= DIRECTIONS =
Pick each line containing the word "navigation" out of the data below.

= Stored items =
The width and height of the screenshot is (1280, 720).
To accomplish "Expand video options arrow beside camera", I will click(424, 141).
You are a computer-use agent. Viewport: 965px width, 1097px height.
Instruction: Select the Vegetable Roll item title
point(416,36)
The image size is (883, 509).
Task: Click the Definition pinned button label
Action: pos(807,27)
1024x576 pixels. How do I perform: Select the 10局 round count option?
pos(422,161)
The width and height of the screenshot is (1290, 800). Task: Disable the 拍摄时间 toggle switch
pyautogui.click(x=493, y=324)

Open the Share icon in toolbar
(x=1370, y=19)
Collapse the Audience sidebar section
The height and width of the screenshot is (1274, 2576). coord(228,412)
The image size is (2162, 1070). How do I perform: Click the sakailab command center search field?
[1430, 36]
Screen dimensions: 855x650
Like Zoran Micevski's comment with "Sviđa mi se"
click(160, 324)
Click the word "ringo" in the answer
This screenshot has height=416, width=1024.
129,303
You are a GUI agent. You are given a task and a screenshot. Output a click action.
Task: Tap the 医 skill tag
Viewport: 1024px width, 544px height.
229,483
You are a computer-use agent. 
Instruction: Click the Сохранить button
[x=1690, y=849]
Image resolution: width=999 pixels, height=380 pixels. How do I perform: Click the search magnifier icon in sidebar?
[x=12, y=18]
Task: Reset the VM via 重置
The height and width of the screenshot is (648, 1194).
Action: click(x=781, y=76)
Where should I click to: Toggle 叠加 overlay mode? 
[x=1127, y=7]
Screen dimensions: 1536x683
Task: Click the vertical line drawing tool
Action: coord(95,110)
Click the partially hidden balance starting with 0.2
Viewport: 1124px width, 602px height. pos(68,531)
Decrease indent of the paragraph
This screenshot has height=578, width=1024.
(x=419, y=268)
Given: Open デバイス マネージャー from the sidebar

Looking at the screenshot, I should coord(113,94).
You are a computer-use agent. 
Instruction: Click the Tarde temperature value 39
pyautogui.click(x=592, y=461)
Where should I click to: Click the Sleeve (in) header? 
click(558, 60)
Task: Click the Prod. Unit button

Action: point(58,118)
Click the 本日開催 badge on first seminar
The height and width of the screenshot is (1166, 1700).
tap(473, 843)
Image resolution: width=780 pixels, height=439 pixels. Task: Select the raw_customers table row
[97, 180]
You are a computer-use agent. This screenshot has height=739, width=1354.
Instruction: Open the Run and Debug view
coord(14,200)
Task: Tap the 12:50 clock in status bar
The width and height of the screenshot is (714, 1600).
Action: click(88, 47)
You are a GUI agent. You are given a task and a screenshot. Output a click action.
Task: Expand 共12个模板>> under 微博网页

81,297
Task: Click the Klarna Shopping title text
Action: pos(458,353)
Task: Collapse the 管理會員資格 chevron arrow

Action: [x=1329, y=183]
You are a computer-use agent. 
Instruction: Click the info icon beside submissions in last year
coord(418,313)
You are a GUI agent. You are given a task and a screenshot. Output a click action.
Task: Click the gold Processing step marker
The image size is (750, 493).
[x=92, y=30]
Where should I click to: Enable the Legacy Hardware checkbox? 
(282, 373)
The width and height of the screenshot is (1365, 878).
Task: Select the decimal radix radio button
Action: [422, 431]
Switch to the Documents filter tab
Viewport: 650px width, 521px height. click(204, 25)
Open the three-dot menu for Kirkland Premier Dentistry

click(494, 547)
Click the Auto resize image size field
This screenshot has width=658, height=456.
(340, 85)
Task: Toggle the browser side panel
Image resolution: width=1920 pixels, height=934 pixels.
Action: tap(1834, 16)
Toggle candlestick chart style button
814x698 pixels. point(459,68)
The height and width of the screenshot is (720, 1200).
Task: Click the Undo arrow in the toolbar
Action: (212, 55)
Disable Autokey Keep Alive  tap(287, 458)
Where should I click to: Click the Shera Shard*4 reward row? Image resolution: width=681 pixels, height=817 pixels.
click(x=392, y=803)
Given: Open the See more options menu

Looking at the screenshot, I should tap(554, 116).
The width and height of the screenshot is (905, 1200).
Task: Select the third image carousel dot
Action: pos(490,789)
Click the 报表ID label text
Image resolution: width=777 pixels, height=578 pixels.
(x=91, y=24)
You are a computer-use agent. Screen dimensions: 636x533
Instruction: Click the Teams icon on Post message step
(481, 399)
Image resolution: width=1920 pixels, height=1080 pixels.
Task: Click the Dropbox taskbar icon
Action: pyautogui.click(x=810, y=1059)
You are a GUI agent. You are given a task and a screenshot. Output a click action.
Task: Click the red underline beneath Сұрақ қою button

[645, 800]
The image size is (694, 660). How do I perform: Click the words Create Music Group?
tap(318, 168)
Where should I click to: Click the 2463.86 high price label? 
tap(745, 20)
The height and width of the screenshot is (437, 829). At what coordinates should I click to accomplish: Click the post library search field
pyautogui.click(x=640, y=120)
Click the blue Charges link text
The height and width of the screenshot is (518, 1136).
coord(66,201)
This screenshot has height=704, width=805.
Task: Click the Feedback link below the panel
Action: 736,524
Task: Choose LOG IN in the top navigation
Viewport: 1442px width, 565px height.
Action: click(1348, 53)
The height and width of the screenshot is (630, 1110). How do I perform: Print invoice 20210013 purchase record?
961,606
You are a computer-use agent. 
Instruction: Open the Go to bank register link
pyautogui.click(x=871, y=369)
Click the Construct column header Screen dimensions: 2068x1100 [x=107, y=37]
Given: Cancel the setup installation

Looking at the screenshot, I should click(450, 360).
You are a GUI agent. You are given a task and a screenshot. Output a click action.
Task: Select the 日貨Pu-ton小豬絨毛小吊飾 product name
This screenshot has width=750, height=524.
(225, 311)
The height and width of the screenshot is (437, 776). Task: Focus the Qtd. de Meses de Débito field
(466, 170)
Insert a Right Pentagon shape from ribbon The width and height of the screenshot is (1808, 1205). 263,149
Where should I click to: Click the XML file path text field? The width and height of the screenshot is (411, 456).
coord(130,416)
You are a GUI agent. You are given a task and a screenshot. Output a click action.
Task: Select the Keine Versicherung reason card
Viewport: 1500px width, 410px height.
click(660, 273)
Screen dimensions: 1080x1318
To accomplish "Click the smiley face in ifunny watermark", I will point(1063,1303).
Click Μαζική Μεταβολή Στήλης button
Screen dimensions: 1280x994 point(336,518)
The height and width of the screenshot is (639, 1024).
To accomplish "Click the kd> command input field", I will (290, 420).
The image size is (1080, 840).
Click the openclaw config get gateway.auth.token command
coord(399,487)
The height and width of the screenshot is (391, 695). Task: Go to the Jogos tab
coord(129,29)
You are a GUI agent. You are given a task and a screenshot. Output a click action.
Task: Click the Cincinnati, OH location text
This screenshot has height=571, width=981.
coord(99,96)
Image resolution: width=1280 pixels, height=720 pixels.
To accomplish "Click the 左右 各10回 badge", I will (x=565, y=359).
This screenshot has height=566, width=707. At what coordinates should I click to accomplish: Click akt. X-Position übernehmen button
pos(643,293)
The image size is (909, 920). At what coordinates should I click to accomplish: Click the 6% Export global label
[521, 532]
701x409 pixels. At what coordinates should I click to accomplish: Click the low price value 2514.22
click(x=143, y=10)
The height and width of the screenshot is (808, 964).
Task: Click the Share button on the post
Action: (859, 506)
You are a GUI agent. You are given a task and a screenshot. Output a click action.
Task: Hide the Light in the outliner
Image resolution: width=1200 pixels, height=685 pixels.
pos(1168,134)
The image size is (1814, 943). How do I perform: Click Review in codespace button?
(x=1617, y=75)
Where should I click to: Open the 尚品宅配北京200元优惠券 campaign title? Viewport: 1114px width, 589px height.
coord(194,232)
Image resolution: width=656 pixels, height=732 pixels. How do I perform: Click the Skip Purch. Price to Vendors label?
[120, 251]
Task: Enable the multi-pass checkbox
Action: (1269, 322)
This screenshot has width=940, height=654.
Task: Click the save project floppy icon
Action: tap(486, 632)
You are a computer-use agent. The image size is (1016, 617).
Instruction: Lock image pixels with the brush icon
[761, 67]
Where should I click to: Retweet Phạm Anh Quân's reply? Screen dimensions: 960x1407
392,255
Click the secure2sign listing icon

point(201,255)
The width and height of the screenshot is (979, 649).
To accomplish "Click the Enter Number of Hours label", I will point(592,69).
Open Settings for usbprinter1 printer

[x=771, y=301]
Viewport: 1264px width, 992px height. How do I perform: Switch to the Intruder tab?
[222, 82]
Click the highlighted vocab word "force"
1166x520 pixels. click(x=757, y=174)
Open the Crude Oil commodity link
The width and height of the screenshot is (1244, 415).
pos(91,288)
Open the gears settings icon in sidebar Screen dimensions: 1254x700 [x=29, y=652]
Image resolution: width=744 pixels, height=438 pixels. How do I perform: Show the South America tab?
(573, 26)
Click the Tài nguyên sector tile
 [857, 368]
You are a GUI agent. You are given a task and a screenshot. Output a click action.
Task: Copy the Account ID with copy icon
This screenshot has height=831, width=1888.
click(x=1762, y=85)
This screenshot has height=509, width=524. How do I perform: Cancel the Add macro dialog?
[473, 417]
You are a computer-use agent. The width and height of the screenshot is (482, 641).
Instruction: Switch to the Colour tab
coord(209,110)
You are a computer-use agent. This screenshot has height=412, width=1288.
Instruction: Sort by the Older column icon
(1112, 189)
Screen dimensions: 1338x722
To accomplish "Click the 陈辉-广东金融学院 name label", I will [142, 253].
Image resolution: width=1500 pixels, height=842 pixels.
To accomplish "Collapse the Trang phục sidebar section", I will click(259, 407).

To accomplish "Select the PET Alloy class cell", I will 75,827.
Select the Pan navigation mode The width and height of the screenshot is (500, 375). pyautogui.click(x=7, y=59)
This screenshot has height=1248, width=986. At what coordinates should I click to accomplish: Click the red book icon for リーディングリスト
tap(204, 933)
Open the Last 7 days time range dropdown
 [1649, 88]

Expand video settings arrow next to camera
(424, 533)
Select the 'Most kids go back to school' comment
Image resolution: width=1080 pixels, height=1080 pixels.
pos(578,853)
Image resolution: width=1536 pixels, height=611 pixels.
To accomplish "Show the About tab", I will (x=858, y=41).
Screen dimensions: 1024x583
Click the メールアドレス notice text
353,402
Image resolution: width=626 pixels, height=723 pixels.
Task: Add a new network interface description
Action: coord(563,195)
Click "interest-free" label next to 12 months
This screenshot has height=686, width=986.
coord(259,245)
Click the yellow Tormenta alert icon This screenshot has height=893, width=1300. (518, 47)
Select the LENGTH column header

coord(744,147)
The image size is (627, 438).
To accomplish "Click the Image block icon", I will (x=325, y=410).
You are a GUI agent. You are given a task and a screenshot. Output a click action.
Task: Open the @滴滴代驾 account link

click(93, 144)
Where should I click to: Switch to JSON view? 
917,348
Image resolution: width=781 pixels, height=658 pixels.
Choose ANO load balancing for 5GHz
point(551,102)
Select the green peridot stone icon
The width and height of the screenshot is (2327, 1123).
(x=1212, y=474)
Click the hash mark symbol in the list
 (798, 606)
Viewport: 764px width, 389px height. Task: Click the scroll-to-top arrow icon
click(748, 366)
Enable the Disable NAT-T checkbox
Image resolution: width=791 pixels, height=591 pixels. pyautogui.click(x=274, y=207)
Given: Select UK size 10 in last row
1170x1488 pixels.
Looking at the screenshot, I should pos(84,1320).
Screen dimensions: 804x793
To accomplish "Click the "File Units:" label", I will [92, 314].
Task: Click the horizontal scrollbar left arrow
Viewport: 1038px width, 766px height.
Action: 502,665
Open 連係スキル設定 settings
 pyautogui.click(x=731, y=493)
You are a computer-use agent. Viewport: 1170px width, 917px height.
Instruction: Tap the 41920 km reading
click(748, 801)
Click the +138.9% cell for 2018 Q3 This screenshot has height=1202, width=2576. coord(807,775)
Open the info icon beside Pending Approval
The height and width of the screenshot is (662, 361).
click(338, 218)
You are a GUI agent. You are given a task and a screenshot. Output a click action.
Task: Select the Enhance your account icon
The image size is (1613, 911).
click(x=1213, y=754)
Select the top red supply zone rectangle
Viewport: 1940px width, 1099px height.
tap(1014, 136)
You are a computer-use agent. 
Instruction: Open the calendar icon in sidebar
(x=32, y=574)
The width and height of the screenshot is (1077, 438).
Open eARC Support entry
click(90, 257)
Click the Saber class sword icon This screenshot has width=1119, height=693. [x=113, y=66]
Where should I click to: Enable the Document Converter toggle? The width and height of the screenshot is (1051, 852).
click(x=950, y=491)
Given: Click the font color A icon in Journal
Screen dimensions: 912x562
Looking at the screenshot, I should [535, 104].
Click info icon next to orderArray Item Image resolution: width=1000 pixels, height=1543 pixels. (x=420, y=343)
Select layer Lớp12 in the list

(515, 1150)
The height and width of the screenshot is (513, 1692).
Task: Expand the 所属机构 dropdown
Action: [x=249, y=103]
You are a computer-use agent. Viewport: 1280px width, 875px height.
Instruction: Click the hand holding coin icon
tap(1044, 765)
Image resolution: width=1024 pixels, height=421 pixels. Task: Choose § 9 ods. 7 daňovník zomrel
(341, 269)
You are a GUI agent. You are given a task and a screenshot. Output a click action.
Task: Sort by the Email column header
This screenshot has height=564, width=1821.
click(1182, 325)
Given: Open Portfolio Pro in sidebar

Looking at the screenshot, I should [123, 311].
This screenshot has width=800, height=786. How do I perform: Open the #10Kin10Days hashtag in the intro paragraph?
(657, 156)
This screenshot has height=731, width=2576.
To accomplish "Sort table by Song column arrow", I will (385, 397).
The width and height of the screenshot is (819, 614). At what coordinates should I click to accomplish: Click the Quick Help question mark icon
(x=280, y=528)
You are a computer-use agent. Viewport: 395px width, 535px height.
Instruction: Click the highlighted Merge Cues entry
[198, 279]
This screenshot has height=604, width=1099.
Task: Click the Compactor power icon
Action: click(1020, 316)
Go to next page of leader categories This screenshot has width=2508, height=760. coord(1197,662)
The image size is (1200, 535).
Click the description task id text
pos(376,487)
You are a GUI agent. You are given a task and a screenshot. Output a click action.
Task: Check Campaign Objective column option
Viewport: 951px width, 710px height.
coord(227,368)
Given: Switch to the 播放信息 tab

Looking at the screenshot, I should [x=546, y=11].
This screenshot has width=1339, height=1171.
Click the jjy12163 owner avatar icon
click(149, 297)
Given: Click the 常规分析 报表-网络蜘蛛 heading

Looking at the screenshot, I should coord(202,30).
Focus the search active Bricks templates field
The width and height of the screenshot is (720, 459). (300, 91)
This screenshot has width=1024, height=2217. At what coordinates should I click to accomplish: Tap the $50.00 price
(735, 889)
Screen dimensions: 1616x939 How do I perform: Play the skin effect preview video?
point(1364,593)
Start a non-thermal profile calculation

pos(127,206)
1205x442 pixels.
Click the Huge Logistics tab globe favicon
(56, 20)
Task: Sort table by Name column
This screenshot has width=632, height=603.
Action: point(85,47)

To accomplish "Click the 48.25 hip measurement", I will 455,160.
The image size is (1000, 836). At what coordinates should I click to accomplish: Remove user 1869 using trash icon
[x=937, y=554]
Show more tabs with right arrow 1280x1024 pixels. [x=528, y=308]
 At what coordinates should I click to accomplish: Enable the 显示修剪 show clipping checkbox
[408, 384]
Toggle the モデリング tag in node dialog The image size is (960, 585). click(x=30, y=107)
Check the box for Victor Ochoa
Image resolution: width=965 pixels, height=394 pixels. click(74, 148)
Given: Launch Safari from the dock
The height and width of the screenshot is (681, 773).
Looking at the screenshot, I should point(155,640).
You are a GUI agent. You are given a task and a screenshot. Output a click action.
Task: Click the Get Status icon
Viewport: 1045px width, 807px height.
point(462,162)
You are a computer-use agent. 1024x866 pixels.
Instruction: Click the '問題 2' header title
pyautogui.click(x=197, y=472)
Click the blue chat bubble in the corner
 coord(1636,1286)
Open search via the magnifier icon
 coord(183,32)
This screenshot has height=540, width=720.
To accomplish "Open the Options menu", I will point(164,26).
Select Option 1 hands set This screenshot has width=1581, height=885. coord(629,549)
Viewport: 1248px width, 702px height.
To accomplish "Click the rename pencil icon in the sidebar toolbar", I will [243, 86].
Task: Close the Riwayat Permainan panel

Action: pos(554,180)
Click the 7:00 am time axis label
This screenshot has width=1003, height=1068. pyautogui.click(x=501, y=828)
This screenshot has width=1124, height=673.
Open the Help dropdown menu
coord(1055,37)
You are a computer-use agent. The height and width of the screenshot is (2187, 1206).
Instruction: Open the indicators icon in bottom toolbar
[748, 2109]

= YOUR RESPONSE =
Task: Choose LOG IN in the top navigation
Select the Pan navigation mode The width and height of the screenshot is (500, 375). pyautogui.click(x=7, y=59)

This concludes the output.